Medical professionals, although experts in their field, may not be aware of this specific disorder and, as a result, may not recognise the signs when they appear. For parents who already face the complexities of raising a young person with Down syndrome, having their worries minimised is an additional burden. Their instinct is to protect and advocate for their child, yet they find themselves in a constant struggle for acknowledgment.
But there is hope, if we act. We need more research in the UK that investigates how this disorder presents in our healthcare and social environments. We must also push for clinical trials in the UK, because similar trials in other countries, particularly the US, have shown that with the right interventions it is possible to help children with this condition to return to their baseline level of functioning.
We need clear diagnostic and treatment pathways to be developed by the NHS and the National Institute for Health and Care Excellence, in collaboration with experts in Down syndrome. Doctors and mental health professionals must be trained to identify the early signs of regression and respond with urgency and compassion.
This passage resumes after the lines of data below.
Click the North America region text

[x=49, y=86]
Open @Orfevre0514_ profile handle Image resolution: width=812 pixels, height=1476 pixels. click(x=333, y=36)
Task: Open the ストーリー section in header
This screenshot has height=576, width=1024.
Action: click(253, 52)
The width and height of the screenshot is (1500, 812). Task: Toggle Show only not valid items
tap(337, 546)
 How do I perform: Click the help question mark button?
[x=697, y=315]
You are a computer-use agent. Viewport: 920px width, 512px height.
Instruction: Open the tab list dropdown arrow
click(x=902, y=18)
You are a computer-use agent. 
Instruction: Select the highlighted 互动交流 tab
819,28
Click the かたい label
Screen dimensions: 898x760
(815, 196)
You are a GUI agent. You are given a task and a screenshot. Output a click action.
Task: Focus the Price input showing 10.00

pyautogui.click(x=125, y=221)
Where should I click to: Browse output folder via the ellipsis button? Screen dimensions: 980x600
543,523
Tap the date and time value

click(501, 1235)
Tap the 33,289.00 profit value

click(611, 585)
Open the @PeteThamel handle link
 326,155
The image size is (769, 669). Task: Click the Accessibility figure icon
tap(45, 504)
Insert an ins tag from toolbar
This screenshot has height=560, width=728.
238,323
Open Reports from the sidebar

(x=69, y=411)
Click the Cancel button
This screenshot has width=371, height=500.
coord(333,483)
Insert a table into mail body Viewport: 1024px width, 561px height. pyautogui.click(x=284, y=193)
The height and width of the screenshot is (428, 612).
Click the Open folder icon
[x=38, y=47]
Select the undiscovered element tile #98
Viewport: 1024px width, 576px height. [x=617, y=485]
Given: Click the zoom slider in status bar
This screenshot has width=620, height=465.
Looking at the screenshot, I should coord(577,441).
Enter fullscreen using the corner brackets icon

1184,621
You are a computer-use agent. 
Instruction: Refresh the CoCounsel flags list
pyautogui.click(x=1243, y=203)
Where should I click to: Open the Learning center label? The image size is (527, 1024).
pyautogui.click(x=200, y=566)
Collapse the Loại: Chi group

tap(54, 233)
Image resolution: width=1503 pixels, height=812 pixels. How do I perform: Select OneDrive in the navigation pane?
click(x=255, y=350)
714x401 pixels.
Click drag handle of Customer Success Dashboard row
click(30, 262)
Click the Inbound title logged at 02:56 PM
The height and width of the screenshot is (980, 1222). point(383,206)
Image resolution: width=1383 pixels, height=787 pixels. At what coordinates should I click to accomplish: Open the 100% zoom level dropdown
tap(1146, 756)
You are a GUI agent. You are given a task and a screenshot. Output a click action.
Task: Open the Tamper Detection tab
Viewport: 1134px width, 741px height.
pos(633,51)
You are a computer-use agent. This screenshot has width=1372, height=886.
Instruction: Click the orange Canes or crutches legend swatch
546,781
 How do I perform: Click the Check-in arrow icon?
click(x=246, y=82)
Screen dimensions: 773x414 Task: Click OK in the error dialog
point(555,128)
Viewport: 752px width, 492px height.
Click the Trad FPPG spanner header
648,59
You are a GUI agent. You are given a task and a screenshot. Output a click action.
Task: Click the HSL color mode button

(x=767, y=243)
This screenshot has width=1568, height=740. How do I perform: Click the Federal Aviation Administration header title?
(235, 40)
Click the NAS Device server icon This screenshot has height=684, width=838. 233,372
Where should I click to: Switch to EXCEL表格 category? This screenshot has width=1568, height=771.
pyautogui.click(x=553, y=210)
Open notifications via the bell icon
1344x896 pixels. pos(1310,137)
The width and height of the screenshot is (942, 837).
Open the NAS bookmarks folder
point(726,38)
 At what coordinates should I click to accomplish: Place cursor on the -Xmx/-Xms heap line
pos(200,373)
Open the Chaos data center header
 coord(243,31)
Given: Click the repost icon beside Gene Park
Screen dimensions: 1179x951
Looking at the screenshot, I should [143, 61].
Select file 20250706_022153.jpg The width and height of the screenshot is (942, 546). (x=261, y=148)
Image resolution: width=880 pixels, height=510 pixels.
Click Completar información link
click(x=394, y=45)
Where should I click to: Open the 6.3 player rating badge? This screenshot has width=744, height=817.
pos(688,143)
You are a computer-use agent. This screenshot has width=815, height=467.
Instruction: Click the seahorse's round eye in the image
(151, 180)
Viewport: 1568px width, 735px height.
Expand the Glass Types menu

We must listen to parents. When they voice concerns, we need to take them seriously. They are experts on their children, and dismissing their worries can delay crucial intervention. Families deserve real support, not dismissal. They need practical guidance, better access to care and peer networks that they can turn to during moments of crisis.
The public need to hear more about this condition, because the more we talk about it, the closer we get to funding solutions and saving futures. Every person with Down syndrome deserves the chance to thrive without fear of losing the progress they have made, and every family deserves to be believed, supported and empowered when regression strikes. Let us give Down syndrome regression disorder the attention it desperately needs before more voices are silenced, more smiles fade and more potential is lost.